Users of the Video4Linux2 API know that it is a rather complicated one, involving some 91 different ioctl() commands. The error-reporting side of the API is much simpler, though; if something goes wrong, the application is almost certain to get EINVAL back. That error can be trying to tell user space that the device is in the wrong state, that some parameter was out of range, or, simply, that the requested command has not been implemented. Needless to say, it can be hard for developers to figure out what is really going on.V4L2 maintainer Mauro Carvalho Chehab recently posted a patch to change the return code to ENOIOCTLCMD in cases where the underlying driver has not actually implemented the requested command. That change would at least distinguish one set of problems - except that the VFS code silently translates ENOIOCTLCMD to EINVAL before returning to user space. So, from the point of view of the application, nothing changes.
Interestingly, the rules for what is supposed to happen in this situation
are relatively clear: if an ioctl() command has not been
implemented, the kernel should return ENOTTY. Some parts of the
kernel follow that convention, while others don't. This is not a new or
Linux-specific problem; as Linus put it: "The EINVAL thing goes way back,
and is a disaster. It predates Linux itself, as far as I can tell.
"
He has suggested simply changing ENOIOCTLCMD to ENOTTY
across the kernel and seeing what happens.
What happens, of course, is that the user-space ABI changes. It is entirely possible that, somewhere out there, some program depends on getting EINVAL for a missing ioctl() function and will break if the return code changes. There is only one way to find out for sure: make the change and see what happens. Mauro reports that making that change within V4L2 does not seem to break things, so chances are good that change will find its way into 3.1. A tree-wide change could have much wider implications; whether somebody will find the courage to try that remains to be seen.
Kernel development news
PCIe, power management, and problematic BIOSes
Back in April, Phoronix announced with some fanfare that the 2.6.38 kernel - and those following - had a "major" power management regression which significantly reduced battery life on some systems. This problem has generated a fair amount of discussion, including this Launchpad thread, but little in the way of solutions. Phoronix now claims to have located the change that caused the problem and has provided a workaround which will make things better for some users. But a true fix may be a while in coming.As a result of the high clock rates used, PCI-Express devices can take a lot of power even when they are idle. "Active state power management" (ASPM) was developed as a means for putting those peripherals into a lower power state when it seems that there may be little need for them. ASPM can save power, but the usual tradeoff applies: a device which is in a reduced power state will not be immediately available for use. So, on systems where ASPM is in use, access to devices can sometimes take noticeably longer if those devices have been powered down. In some situations (usually those involving batteries) this tradeoff may be acceptable; in others it is not. So, like most power management mechanisms, ASPM can be turned on or off.
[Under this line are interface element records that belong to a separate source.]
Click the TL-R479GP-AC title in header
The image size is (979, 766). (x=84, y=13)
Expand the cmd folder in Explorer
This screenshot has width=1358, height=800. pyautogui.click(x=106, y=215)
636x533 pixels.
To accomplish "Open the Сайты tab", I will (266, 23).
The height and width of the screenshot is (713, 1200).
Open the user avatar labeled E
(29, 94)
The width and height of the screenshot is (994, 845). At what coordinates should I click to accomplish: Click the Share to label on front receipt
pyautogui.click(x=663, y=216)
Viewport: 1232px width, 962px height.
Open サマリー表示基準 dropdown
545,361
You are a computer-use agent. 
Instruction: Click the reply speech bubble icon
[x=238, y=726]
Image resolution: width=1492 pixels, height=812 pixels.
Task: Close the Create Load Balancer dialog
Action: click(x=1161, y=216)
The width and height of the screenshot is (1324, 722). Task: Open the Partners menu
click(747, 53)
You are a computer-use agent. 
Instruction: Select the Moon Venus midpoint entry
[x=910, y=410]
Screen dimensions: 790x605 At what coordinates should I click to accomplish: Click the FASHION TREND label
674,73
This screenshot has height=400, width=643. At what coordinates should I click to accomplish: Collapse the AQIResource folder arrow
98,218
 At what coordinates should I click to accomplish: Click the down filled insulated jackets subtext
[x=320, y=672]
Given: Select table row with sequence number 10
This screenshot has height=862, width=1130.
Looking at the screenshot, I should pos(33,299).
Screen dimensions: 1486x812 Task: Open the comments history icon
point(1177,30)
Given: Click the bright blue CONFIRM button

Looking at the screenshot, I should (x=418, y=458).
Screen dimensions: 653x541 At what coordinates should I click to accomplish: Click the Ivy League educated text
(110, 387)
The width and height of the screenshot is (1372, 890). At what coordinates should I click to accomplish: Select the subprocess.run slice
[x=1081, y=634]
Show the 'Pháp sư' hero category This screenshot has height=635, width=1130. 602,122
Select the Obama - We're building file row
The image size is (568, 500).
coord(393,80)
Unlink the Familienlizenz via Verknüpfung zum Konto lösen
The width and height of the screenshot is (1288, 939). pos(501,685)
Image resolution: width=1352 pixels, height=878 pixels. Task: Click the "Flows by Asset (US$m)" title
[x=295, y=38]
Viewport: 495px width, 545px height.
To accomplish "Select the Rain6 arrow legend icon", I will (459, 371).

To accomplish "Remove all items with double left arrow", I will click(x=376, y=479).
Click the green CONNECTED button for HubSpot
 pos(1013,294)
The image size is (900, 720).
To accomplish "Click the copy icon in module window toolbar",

It is a bit more complicated than that, though; on x86 systems, the BIOS also gets into the act. The BIOS is charged with the initial configuration of the system and with telling the kernel about the functionality that is present. One bit of information passed to the kernel by the BIOS is whether ASPM is supported on the system. The kernel developers, reasonably, concluded that, if the BIOS says that ASPM is not supported, they should not mess with the associated registers. It turns out, though, that this approach didn't quite work; thus, in December, Matthew Garrett committed a patch described as:
In other words, sometimes the BIOS will tell the system that ASPM is not supported even though ASPM support is present; for added fun, the BIOS may enable ASPM on some devices (even though it says ASPM is not supported) before passing control to the kernel. There are reasons why operating system developers tend to hold BIOS developers in low esteem.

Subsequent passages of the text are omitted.